ACTIVITY: What is needed is an exact repeat of the lines from the line containing "The image size is (800, 600)." through the final line of the entries below, and nothing else.
Segment Start: MATERIALS PROVIDED
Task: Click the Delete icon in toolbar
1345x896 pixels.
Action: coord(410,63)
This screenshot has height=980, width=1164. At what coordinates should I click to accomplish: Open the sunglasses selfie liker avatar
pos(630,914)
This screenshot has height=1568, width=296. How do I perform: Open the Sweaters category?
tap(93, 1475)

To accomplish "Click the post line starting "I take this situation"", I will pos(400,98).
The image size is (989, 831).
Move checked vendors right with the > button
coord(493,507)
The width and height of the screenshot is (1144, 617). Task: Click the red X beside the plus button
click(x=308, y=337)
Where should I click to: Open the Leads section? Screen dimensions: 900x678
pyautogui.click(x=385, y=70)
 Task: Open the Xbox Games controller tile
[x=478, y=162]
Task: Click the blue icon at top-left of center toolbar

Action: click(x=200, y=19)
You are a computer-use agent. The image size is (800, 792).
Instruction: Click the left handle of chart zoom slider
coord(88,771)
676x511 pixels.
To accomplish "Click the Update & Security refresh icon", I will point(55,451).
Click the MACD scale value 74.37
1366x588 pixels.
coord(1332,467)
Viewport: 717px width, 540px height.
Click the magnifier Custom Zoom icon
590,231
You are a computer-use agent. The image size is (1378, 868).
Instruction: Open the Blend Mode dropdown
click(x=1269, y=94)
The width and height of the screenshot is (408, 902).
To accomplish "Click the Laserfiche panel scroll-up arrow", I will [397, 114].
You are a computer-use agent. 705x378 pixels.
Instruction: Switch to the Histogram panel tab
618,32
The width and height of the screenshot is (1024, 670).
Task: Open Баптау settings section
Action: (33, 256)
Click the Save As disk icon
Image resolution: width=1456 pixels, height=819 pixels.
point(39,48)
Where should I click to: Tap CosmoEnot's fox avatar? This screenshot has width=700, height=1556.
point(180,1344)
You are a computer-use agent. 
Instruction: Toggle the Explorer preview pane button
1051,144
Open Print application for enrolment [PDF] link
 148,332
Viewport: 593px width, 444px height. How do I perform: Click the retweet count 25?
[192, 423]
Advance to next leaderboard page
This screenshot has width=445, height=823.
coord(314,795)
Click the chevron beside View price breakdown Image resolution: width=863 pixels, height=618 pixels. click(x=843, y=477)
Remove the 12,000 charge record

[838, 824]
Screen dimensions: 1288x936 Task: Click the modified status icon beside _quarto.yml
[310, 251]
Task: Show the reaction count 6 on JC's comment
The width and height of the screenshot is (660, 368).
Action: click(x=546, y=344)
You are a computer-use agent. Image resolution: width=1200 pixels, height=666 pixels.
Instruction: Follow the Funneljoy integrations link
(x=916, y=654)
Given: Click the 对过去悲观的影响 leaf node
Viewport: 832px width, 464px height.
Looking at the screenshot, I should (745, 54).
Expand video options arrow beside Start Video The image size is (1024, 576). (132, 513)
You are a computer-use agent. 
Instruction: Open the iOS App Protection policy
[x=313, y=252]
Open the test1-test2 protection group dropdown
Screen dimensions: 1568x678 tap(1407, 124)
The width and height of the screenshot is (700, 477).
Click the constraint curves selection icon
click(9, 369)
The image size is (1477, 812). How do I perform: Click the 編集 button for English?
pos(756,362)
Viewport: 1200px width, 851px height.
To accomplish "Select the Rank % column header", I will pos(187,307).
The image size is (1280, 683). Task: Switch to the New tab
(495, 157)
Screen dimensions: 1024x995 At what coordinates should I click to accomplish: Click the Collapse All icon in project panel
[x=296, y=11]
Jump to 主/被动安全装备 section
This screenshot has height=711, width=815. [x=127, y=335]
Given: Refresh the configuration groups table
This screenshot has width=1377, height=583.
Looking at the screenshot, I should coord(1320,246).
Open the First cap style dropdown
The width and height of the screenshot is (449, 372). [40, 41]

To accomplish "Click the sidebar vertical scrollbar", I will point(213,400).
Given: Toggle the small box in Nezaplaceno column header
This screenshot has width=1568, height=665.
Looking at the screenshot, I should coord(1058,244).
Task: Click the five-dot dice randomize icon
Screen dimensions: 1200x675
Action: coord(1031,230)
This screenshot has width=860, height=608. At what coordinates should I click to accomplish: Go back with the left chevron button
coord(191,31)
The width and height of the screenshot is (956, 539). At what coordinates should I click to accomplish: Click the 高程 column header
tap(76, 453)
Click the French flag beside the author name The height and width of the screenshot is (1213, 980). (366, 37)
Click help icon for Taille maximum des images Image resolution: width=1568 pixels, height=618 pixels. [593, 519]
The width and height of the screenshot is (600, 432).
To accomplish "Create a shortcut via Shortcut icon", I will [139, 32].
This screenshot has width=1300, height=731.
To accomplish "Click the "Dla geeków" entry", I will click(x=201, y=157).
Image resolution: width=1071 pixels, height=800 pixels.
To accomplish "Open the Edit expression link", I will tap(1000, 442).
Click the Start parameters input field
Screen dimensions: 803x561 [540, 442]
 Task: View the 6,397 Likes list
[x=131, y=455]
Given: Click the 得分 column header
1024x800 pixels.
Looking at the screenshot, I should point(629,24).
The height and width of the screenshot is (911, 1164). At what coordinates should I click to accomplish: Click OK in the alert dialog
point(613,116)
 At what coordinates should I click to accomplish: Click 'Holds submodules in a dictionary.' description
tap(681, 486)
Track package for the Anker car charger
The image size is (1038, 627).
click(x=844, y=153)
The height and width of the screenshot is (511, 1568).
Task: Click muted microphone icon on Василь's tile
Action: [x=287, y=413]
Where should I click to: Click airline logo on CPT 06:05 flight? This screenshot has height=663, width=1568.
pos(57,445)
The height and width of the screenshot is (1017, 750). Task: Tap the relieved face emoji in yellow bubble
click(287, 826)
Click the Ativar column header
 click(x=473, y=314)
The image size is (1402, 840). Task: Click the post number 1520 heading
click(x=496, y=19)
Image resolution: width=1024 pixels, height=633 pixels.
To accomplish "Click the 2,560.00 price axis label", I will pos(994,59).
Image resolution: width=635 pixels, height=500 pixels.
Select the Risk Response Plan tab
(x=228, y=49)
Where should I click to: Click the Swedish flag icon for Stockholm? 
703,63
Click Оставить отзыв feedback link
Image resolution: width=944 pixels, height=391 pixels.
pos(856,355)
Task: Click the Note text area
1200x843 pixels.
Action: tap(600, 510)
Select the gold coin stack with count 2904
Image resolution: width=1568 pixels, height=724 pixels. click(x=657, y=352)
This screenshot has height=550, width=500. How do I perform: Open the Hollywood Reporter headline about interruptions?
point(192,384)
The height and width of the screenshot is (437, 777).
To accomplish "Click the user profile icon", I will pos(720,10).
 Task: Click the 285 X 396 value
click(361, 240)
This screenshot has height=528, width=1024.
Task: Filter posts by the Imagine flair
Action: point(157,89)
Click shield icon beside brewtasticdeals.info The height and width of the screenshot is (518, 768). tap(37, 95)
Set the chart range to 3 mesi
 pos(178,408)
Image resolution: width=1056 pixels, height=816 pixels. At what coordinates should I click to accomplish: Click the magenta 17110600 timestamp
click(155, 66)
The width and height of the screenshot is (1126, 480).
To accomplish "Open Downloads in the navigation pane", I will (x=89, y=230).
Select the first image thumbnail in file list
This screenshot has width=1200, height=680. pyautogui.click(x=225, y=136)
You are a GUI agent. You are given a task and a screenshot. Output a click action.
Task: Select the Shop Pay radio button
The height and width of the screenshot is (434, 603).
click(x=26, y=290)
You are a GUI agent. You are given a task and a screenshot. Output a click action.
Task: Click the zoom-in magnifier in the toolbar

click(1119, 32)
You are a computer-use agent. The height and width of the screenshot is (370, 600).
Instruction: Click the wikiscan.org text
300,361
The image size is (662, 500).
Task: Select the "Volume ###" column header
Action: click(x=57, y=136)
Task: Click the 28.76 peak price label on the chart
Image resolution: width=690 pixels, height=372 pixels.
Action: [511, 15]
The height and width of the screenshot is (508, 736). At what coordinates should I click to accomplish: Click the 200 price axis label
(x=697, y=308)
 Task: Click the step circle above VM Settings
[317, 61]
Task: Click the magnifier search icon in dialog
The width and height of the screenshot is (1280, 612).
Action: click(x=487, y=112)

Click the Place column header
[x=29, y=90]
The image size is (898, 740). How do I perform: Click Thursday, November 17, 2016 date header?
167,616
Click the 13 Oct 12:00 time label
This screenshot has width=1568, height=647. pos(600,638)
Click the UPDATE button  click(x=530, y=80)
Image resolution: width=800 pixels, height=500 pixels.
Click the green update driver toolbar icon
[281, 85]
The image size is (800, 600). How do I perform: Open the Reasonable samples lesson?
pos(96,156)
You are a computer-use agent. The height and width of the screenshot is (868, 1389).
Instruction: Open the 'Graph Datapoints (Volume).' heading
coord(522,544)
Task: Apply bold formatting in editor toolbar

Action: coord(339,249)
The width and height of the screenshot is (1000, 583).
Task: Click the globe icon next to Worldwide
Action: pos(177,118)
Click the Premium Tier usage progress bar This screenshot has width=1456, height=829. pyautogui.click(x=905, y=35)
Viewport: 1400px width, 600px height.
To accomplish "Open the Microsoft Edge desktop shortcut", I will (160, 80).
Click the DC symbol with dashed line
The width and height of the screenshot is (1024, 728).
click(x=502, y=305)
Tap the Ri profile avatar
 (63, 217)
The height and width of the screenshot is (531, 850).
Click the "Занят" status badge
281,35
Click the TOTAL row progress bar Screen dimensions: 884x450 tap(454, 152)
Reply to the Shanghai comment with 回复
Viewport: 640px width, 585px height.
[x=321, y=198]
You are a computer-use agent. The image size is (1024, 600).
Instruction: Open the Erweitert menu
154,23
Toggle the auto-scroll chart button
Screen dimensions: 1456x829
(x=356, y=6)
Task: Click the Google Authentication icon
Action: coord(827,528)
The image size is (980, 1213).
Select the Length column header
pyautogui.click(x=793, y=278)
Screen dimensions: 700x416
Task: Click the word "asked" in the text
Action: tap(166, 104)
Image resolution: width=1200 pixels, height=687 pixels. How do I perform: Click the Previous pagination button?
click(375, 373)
Segment End: MATERIALS PROVIDED
SOLUTION:
The image size is (800, 600). How do I perform: Open the Reasonable samples lesson?
pos(96,156)
You are a computer-use agent. The height and width of the screenshot is (868, 1389).
Instruction: Open the 'Graph Datapoints (Volume).' heading
coord(522,544)
Task: Apply bold formatting in editor toolbar

Action: coord(339,249)
The width and height of the screenshot is (1000, 583).
Task: Click the globe icon next to Worldwide
Action: pos(177,118)
Click the Premium Tier usage progress bar This screenshot has width=1456, height=829. pyautogui.click(x=905, y=35)
Viewport: 1400px width, 600px height.
To accomplish "Open the Microsoft Edge desktop shortcut", I will (160, 80).
Click the DC symbol with dashed line
The width and height of the screenshot is (1024, 728).
click(x=502, y=305)
Tap the Ri profile avatar
 (63, 217)
The height and width of the screenshot is (531, 850).
Click the "Занят" status badge
281,35
Click the TOTAL row progress bar Screen dimensions: 884x450 tap(454, 152)
Reply to the Shanghai comment with 回复
Viewport: 640px width, 585px height.
[x=321, y=198]
You are a computer-use agent. The image size is (1024, 600).
Instruction: Open the Erweitert menu
154,23
Toggle the auto-scroll chart button
Screen dimensions: 1456x829
(x=356, y=6)
Task: Click the Google Authentication icon
Action: coord(827,528)
The image size is (980, 1213).
Select the Length column header
pyautogui.click(x=793, y=278)
Screen dimensions: 700x416
Task: Click the word "asked" in the text
Action: tap(166, 104)
Image resolution: width=1200 pixels, height=687 pixels. How do I perform: Click the Previous pagination button?
click(375, 373)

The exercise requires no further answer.